A war is currently being waged in Britain. It is one that threatens to tear this sceptered isle in two, turning neighbour against neighbour and friends into enemies.

A war is currently being waged in Britain. It is one that threatens to tear this sceptered isle in two, turning neighbour against neighbour and friends into enemies. I refer not to the rioters and looters versus the law-abiding majority; nor to the debate over whether a Simon Cowell-less XFactor is inferior or superior to one with the token ugly bloke from Take That; but to the ever-encroaching battle for planning rights in rural England.

On the one side we have the Coalition government.

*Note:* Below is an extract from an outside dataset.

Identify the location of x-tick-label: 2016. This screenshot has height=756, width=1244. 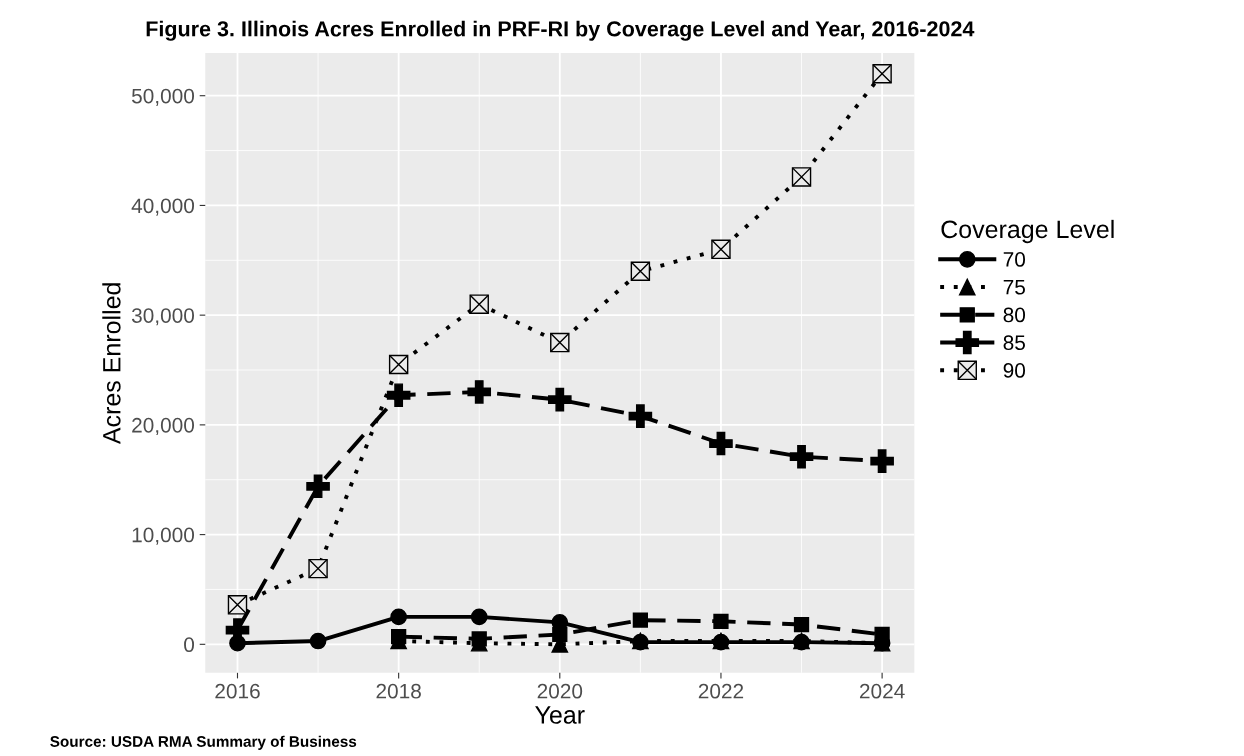
(238, 691).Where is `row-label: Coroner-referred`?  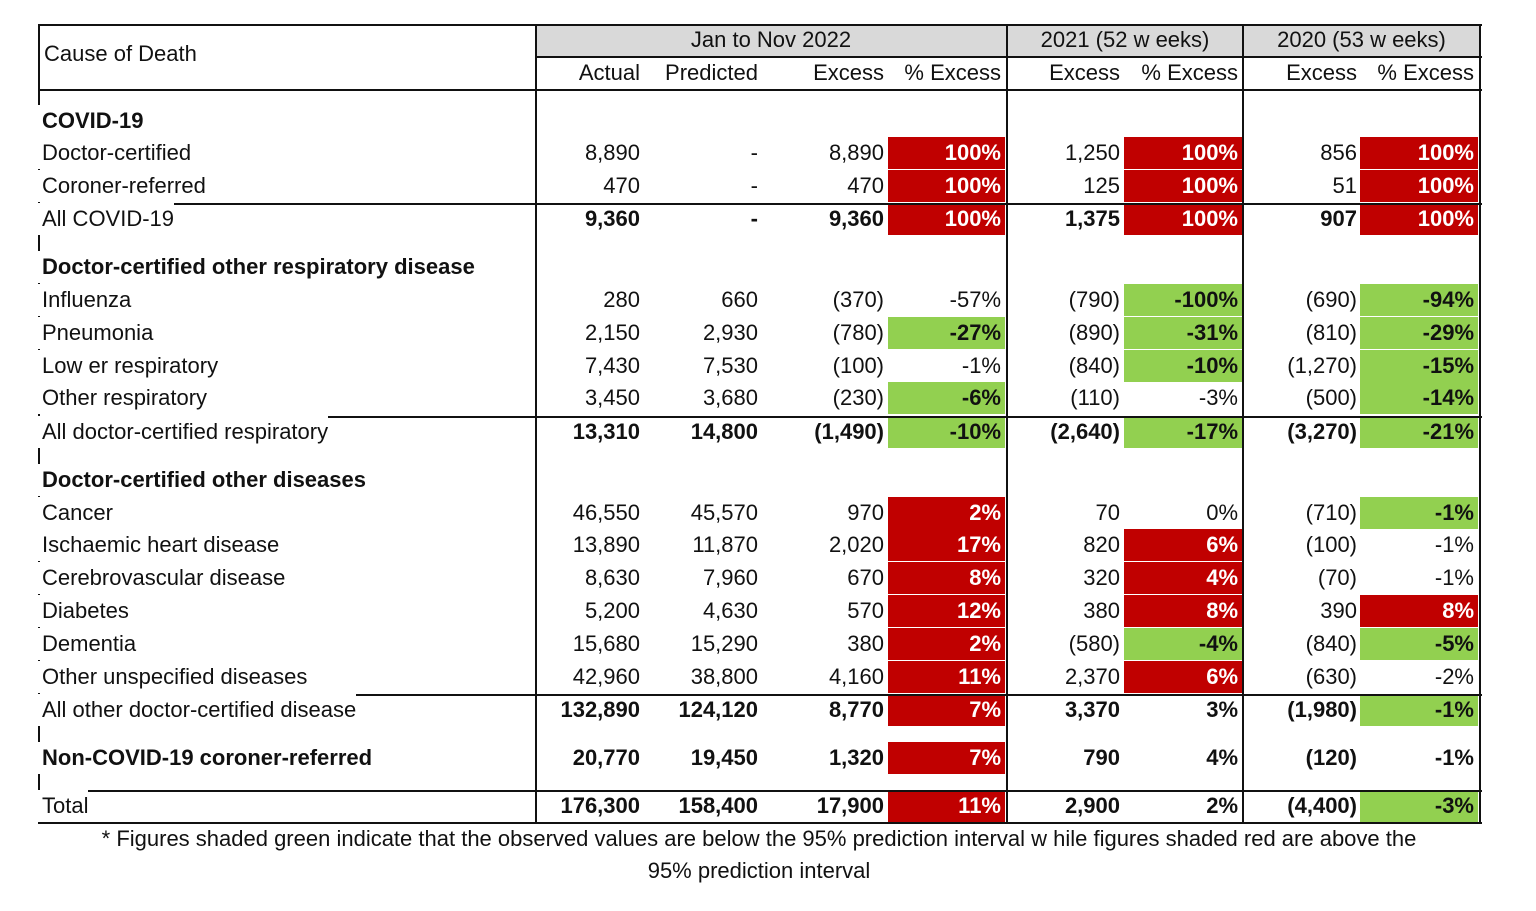
row-label: Coroner-referred is located at coordinates (122, 186).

At its vanguard, Business Secretary and former economic soothsayer Vince Cable, is joined by Planning Minister Greg Clark; who says the proposals in his department's new National Planning Policy Framework "set out national planning policy more concisely, and in doing so make clearer the importance of planning to safeguarding our extraordinary environment and meeting the needs of communities, now and in the future."

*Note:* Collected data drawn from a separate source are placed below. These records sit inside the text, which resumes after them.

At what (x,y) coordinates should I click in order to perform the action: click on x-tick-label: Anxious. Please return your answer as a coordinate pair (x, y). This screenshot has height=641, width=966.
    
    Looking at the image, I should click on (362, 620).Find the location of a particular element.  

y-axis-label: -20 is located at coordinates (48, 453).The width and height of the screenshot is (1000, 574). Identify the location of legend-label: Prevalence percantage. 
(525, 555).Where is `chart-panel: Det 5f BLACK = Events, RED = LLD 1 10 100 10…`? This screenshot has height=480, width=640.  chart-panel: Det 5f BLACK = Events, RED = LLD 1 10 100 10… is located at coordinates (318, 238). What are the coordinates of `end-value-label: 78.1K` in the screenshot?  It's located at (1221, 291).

On the other, the government is met by the combined and fearsome forces of the Campaign to Protect Rural England and the National Trust. Of these, the charge is being led by Shaun Spiers of the CPRE and Simon Jenkins, peerless wordsmith and Chairman of the National Trust, who says "there is no argument that planning is too slow. There is no evidence that a shortage of green land is impeding growth. There is no 'need' to build on green-field sites anywhere in Britain. There is merely a 'demand' from those wishing to profit from it."

In recent weeks this conflict has become more terrible than either party could have imagined. What had begun as a classic phony Westminster war, with each side taking long-range quoted-based potshots at the other, escalated when the diminutive but smiley Local Government Minister, Bob Neill, accused the other side of being "a carefully choreographed smear campaign by Left-wingers based within the national headquarters of pressure groups." "This is more about a small number of interest groups trying to justify their own existence, going out of their way by picking a fight with Government" he continued, leaving many of his Cabinet colleagues wincing behind closed doors.

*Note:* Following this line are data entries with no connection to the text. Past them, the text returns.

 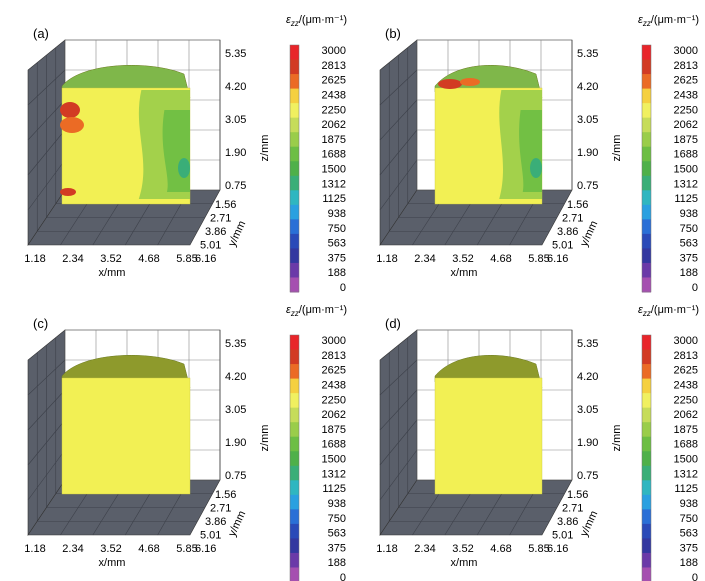 What do you see at coordinates (424, 549) in the screenshot?
I see `x-tick-label: 2.34` at bounding box center [424, 549].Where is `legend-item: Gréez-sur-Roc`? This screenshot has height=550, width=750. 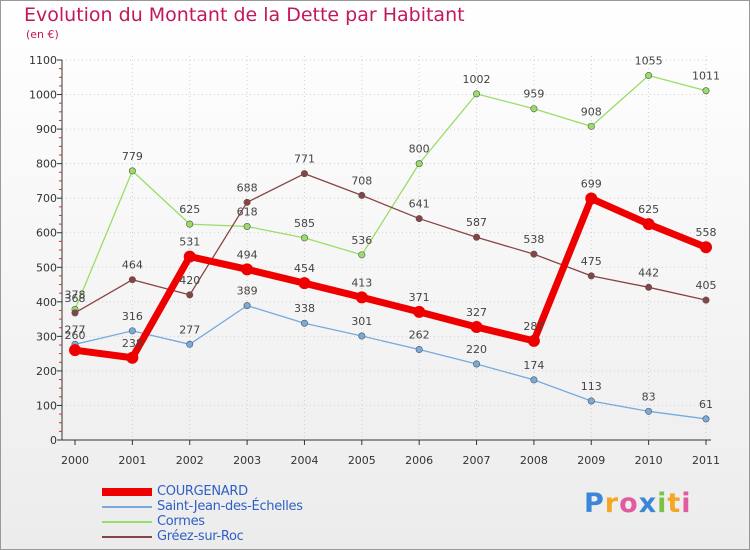
legend-item: Gréez-sur-Roc is located at coordinates (202, 536).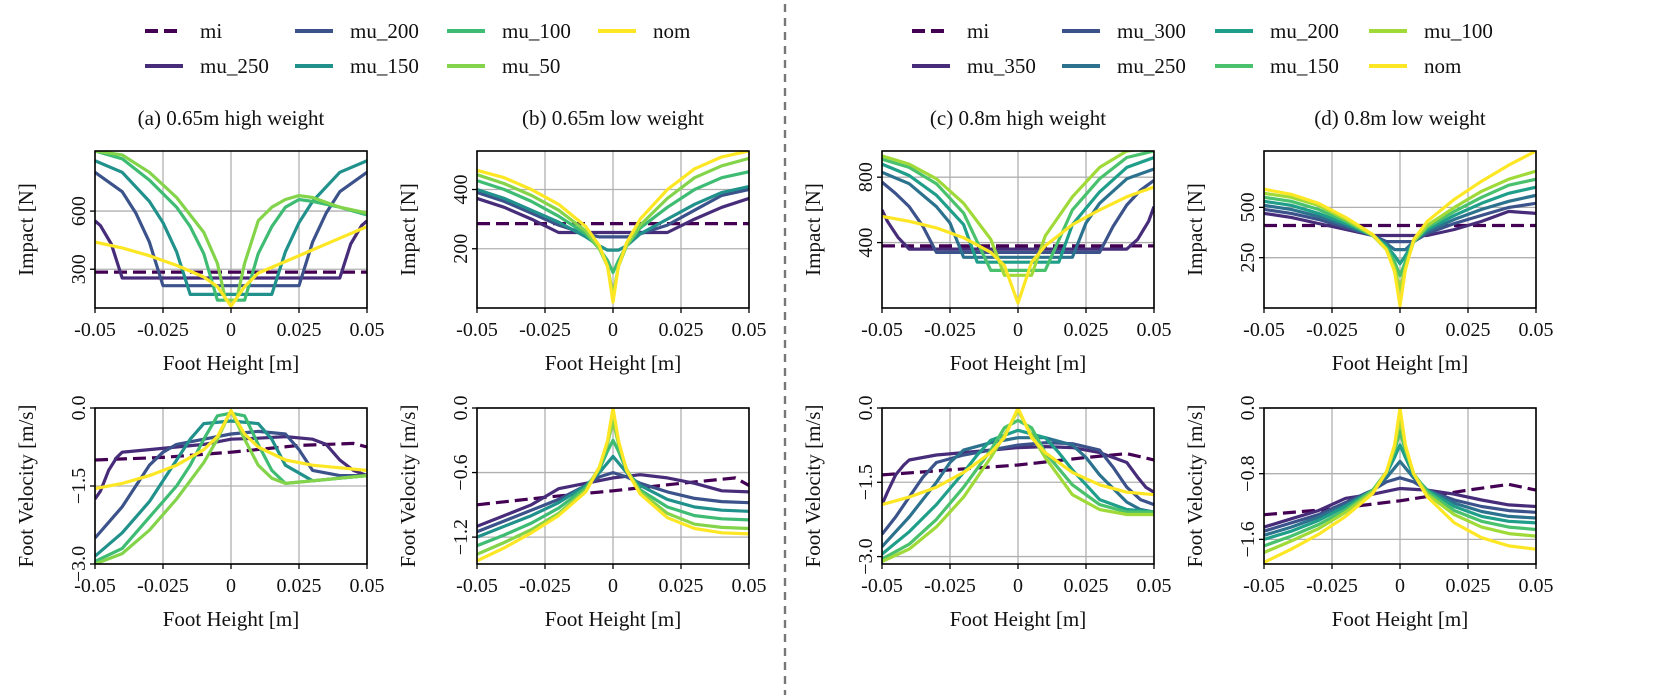  Describe the element at coordinates (1248, 474) in the screenshot. I see `y-tick-label: −0.8` at that location.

There is an unwritten rule in politics: don't take aim at the National Trust. As the second biggest membership organisation in Britain, the chances are that most of your constituents will either be paid-up disciples, or be the family of paid-up Trust disciples, so it's a brave MP who goes toe-to-toe with Jenkins et al. And you can redouble that rule if the MP in question is a Tory. But this is the Cameroon Conservative Party, detoxifying and demystifying as it goes. So, on Tuesday, the previously-mentioned Greg Clark re-joined the fight with aplomb, saying that the National Trust's claims that areas of Green Belt would be threatened by the planning changes were ''risible'', before adding that those who sought to ''preserve in aspic'' their towns were guilty of ''nihilistic selfishness''. Ouch.

At this point it might be worth telling you where my own iron is in this fire. The Countryside Alliance does, of course, stand beside the National Trust and CPRE in promoting the well-being and maintenance of Britain's priceless and cherished countryside. But equally, we are aware that many people living and working in rural villages and towns up and down the country are crying out for an opportunity either to provide affordable housing for their children (a major problem as I explained recently on this very website), or to expand their growing rural business, and the current planning legislation is a major impediment to both.

When you look past the catty war of words between membership organisation and Government, this debate is actually one of vital importance. Urban Britain is crammed to bursting and desirable areas across the country are massively oversubscribed. Meanwhile the cost of living in the countryside is rising while rural wages fall, which drives people out of the areas in which they have grown up and now work.

Construction companies and building developers will always want to build on the areas which yield the most profits, and residents will always oppose developments in the nicest areas. Somehow a compromise must be found which brings together central and local government, developers and, most importantly, local residents to find a solution that can benefit all parties. While no-one wants to see Simon Jenkins' doomsday scenario of the countryside concreted over; we also don't want to condemn rural Britain to permanent holiday home status, lifeless and joyless for all but a few summer months.

It's time to call an armistice and for all parties to get back round the table. The future of our green spaces depend on it.